WORKING DATA -
◆ ◆ ◆ ◆ ◆ ◆ ◆
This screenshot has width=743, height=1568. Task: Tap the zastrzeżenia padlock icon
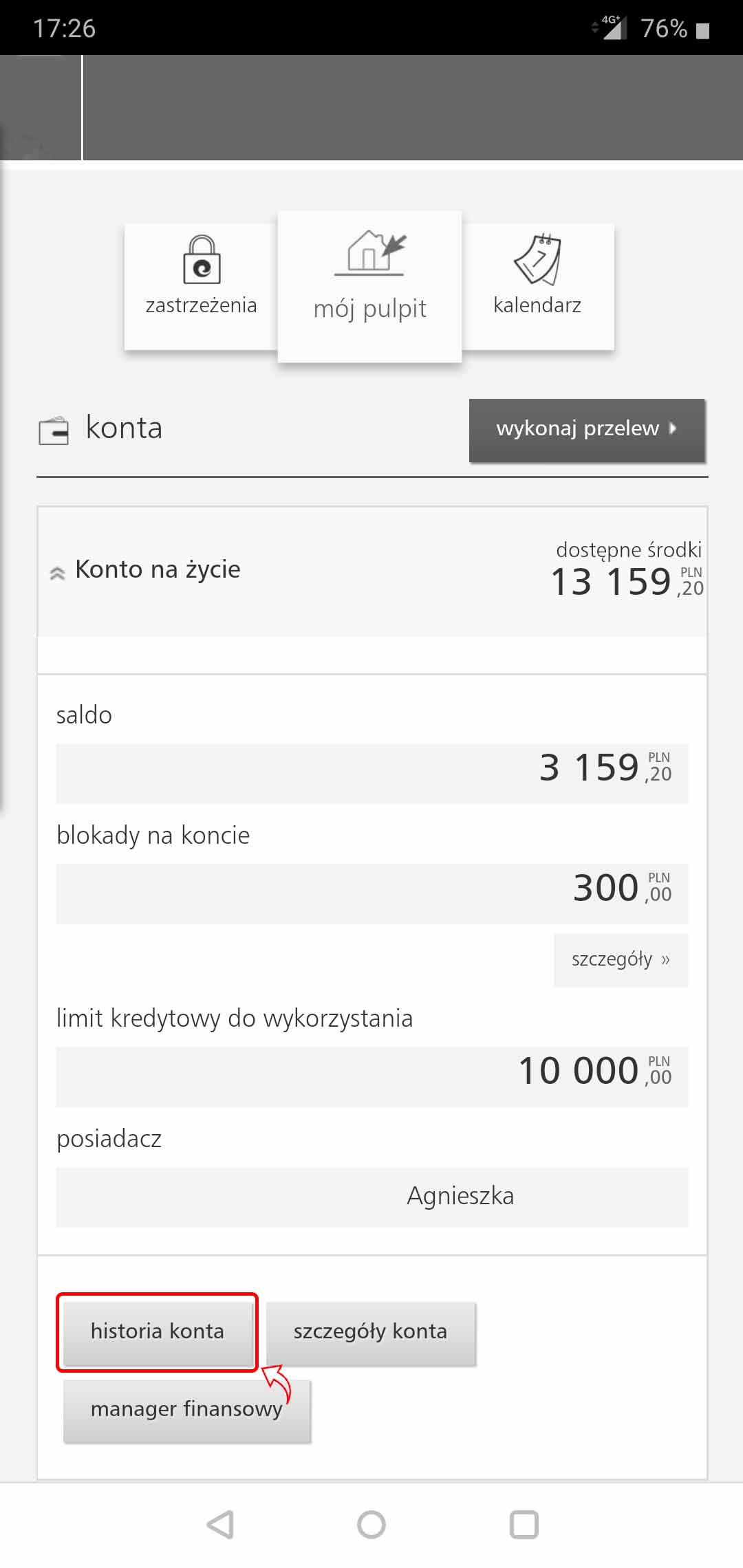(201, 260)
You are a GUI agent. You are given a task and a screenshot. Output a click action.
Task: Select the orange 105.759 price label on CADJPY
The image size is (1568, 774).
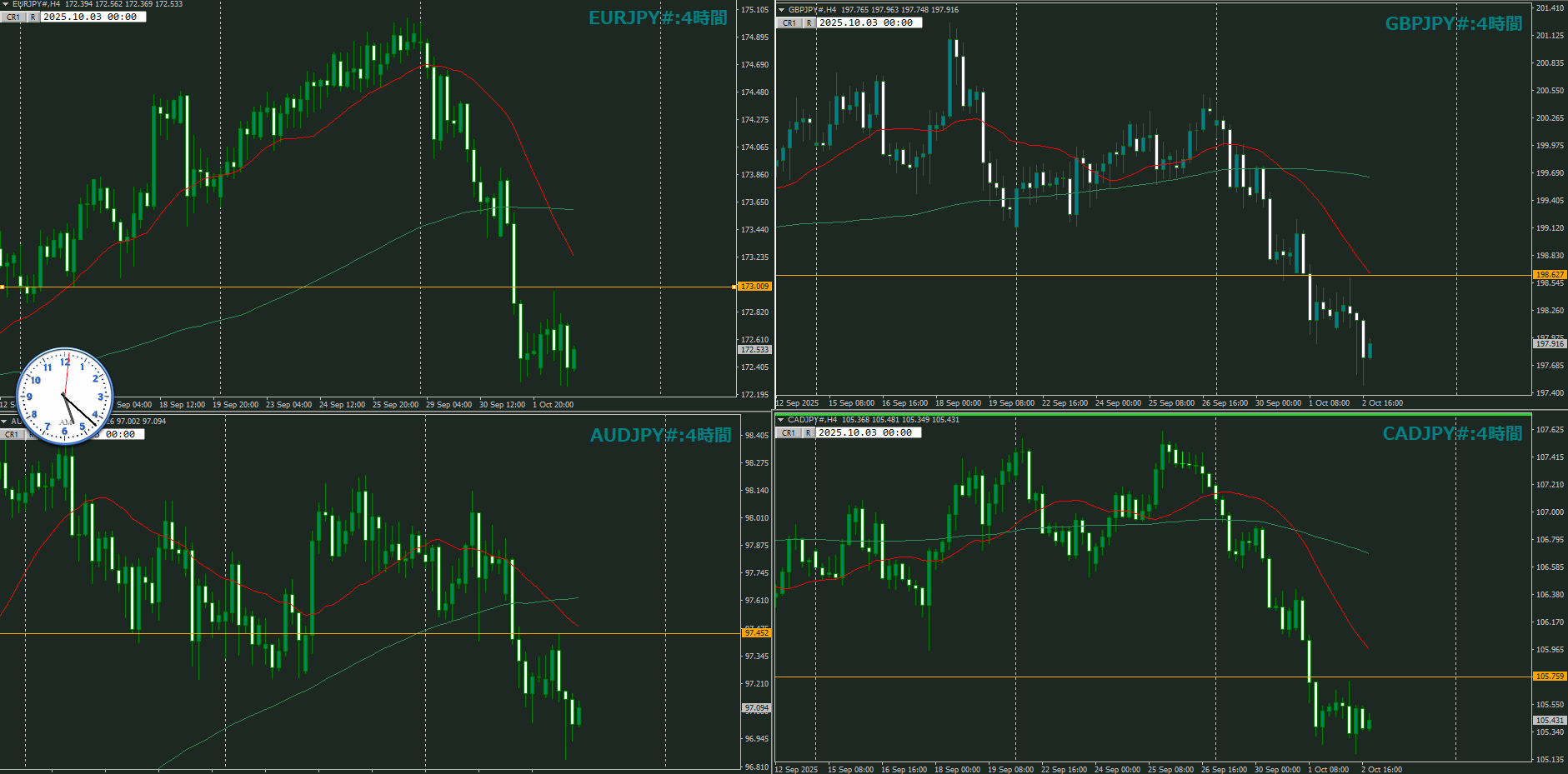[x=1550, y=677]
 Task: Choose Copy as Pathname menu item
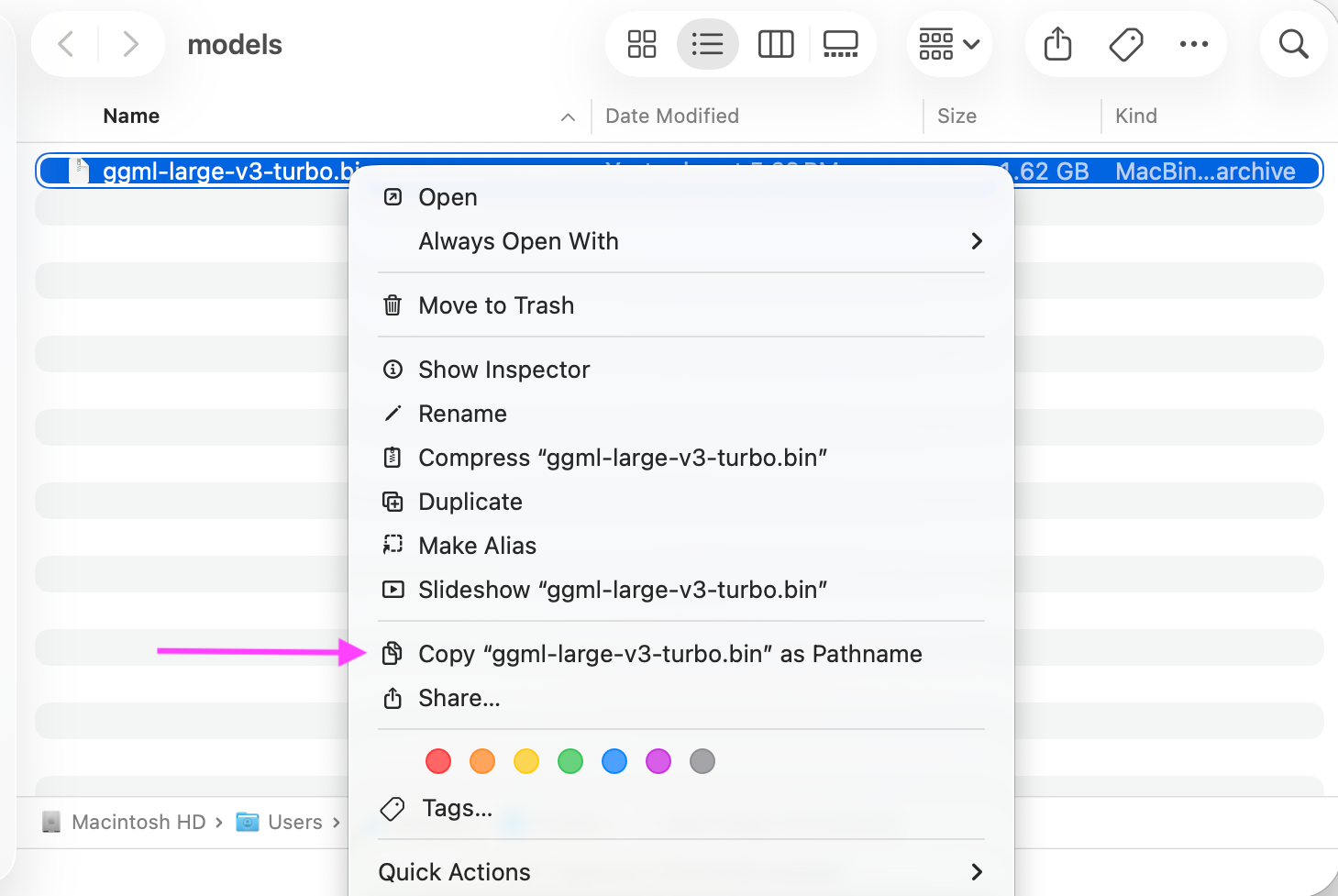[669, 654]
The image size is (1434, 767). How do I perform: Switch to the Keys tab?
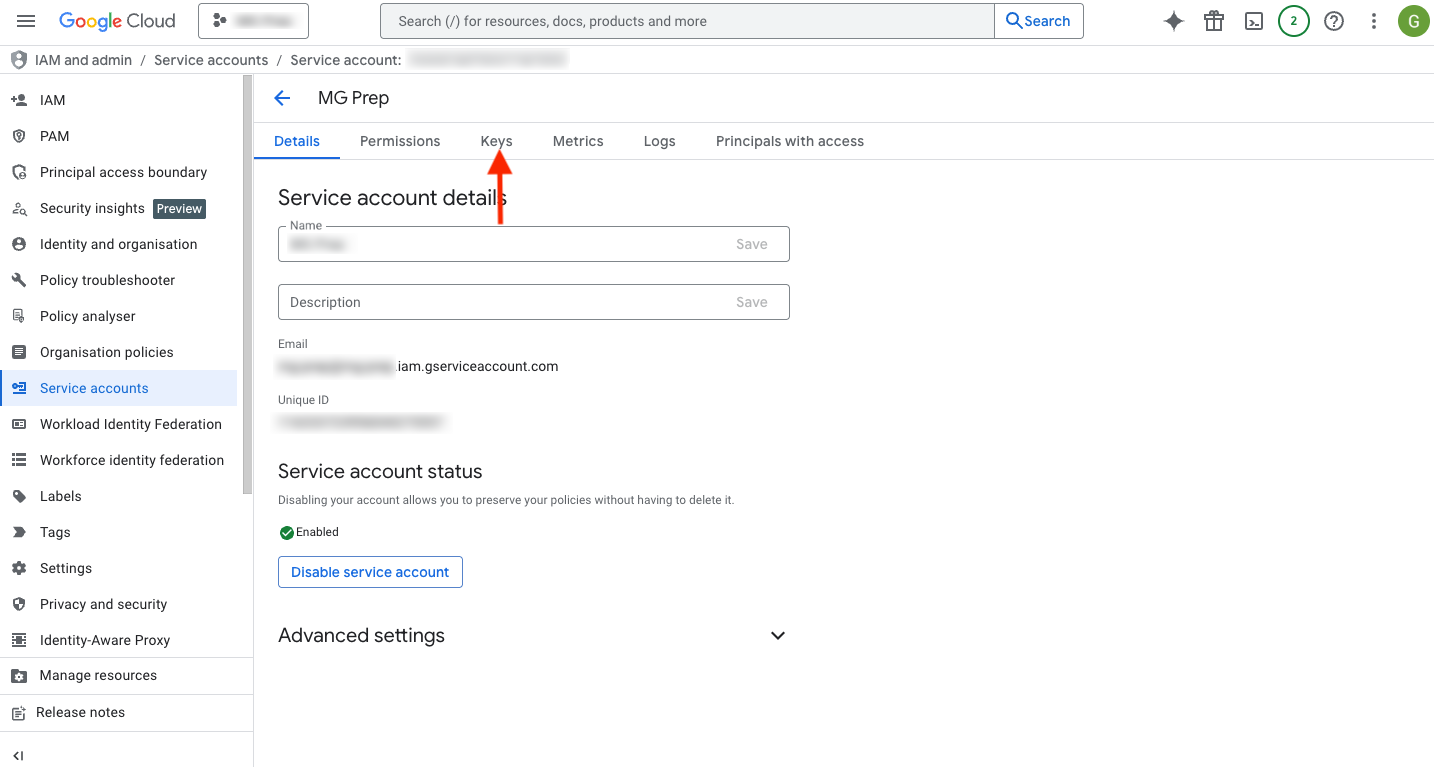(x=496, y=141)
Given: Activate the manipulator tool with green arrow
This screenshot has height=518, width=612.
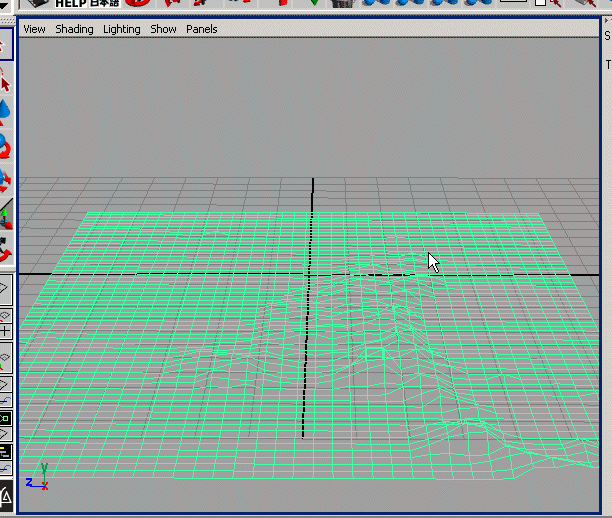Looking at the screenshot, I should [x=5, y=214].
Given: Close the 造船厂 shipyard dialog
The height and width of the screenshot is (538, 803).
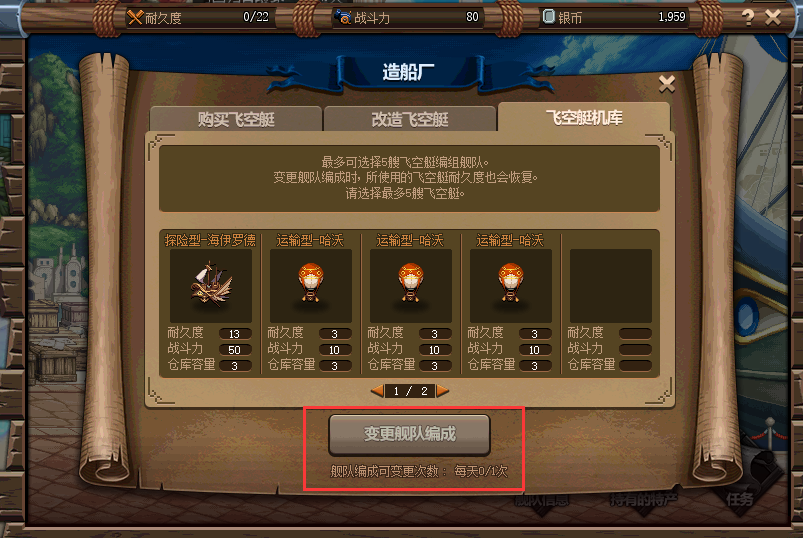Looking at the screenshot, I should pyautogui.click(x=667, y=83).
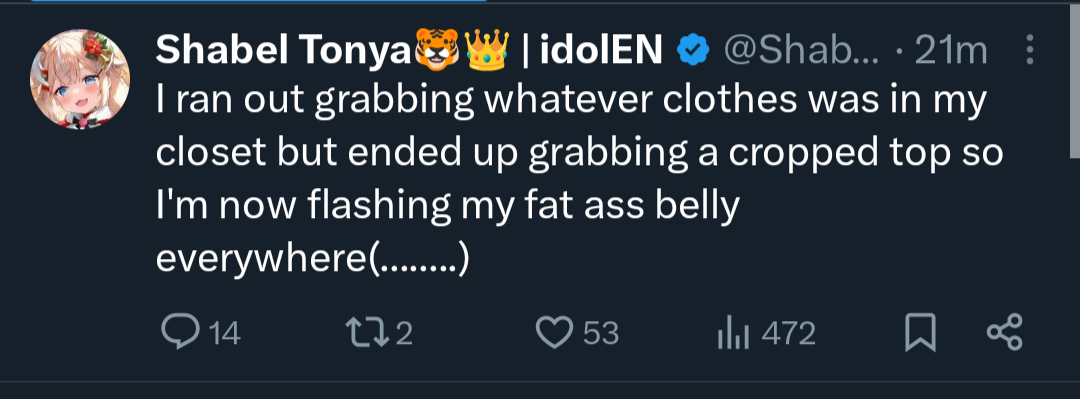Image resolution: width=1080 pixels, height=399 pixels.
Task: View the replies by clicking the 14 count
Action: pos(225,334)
◆ ◆ ◆ ◆ ◆ ◆ ◆
WHAT THE TASK ASKS - An exact copy of the records is required. Pictures do not belong in it.

SOLUTION -
This screenshot has width=743, height=1568. Task: Tap the zastrzeżenia padlock icon
(201, 260)
You are a GUI agent. You are given a task and a screenshot. Output a click action.
Task: Select the orange 105.759 price label on CADJPY
The image size is (1568, 774).
[x=1550, y=677]
 Task: Choose Copy as Pathname menu item
[669, 654]
The image size is (1434, 767). How do I perform: Switch to the Keys tab?
(x=496, y=141)
Given: Activate the manipulator tool with green arrow
This screenshot has height=518, width=612.
Looking at the screenshot, I should [x=5, y=214].
Given: Close the 造船厂 shipyard dialog
The height and width of the screenshot is (538, 803).
Looking at the screenshot, I should pyautogui.click(x=667, y=83).
Image resolution: width=1080 pixels, height=399 pixels.
Task: View the replies by clicking the 14 count
Action: pos(225,334)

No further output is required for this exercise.